A decision on a church demolition application in west Reading has been deferred to allow for an independent heritage assessment.

Committee members felt unable to decide on whether to approve The Gate's application to turn the almost 120-year old 'The Gate' church on Oxford Road into a three-story development of community halls and 10 flats.

Councillor Karen Rowland, vice-chair of the planning applications committee, said the heritage statement did not follow guidelines and called for an independent heritage consultant to deliver new advice.

Resident Emma Thomas said: “Once flattened it will be lost forever.

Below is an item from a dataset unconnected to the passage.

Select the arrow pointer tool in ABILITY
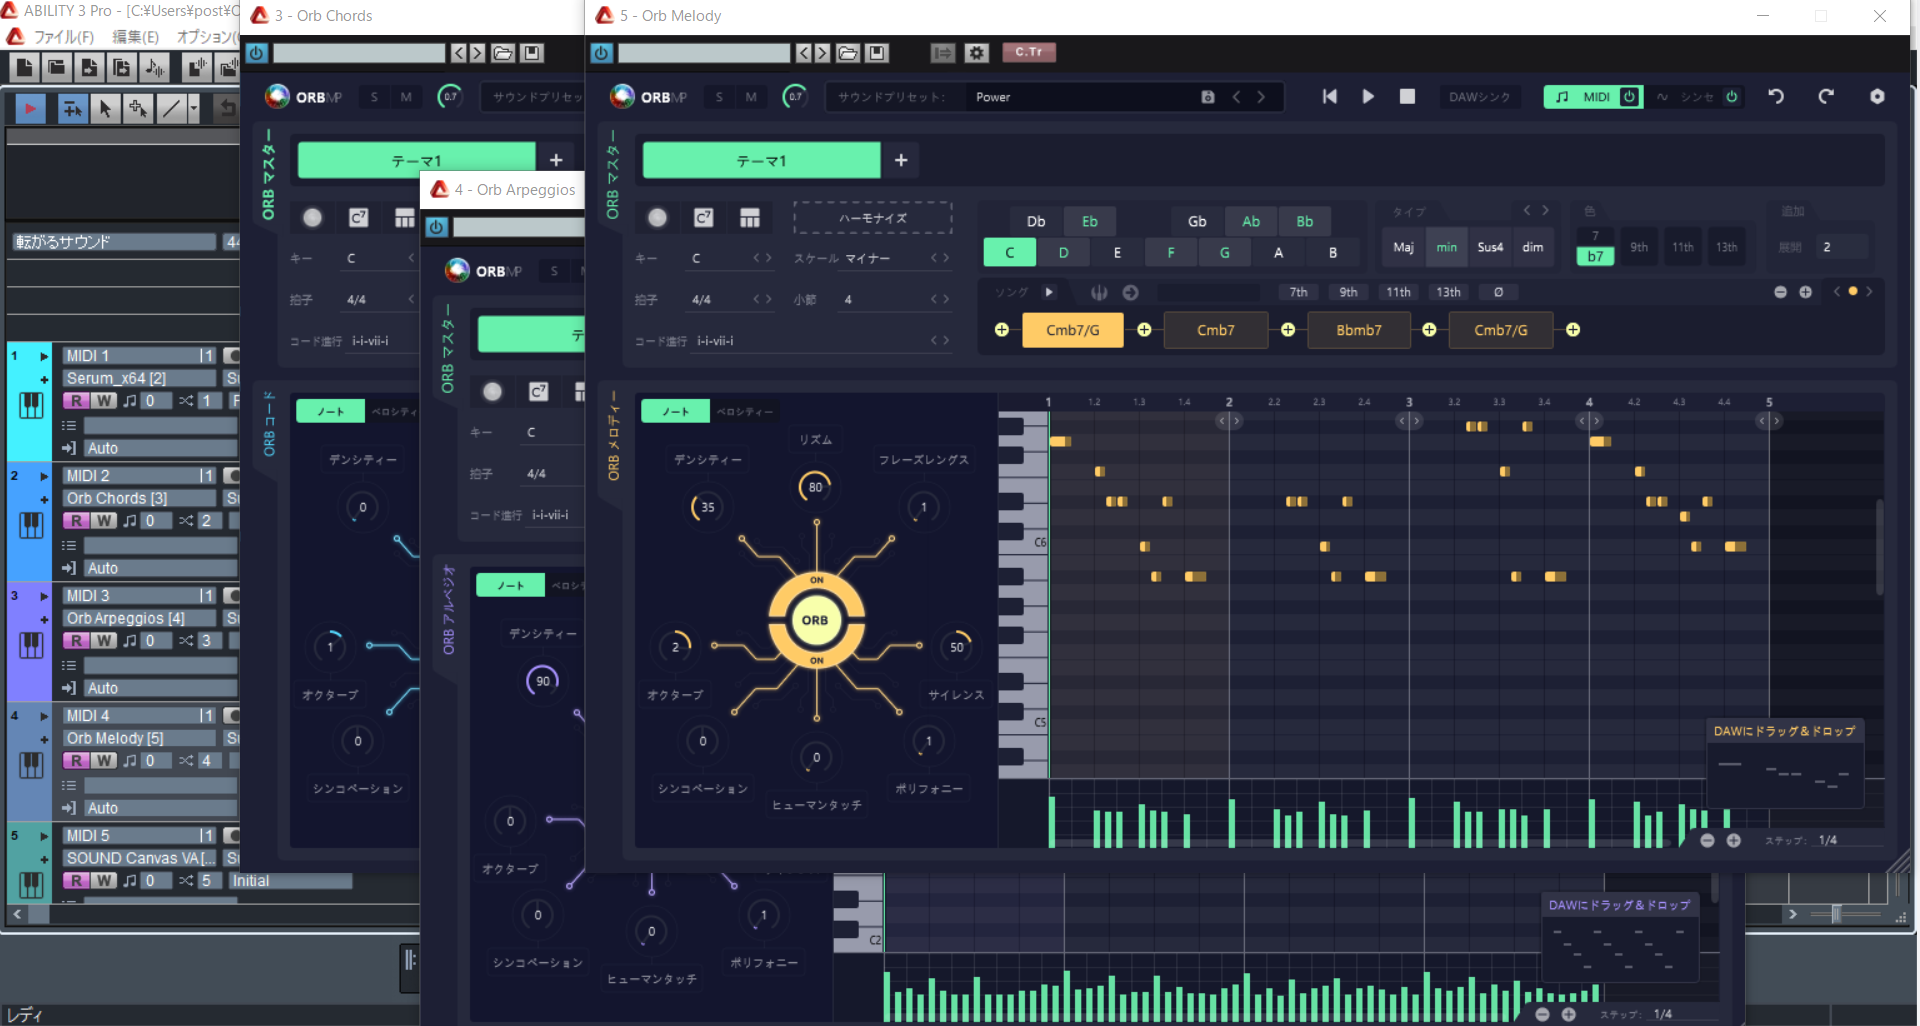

It is part of the area, part of the history.”

Ward councillor Graeme Hoskin also spoke against the application, saying losing too many historic buildings would fundamentally change the character of the area

English Heritage said, in 2009, that ‘the quality of the chapel’s exterior and the local standing of its architect give it considerable significance’ in Reading, but ‘the external architectural quality is not sufficiently high to outweigh the loss of the interior’.

The new building would have 30 per cent affordable housing offer at the site and said the new development and Agent Daniel Almond said it would preserve and mirror the historical aspects of the chapel.

Councillor Ed Hopper questioned what would happen to the site if The Gate’s applications continued to be rejected, with the organisation having had several applications rejected at the site.

He said: "If this church decide that they can't make enough money out of what they are able to put forward, they will sell it to someone less and it will be converted into flats.”

He added: “Is the church there to fund giving a nice view to neighbours?”

The Gate currently hold church services at their Meadway site, while hosting church groups and other events at the 553 Oxford Road building.

Under the development plans, the self-proclaimed 'church without walls' would maintain a community presence on Oxford Road.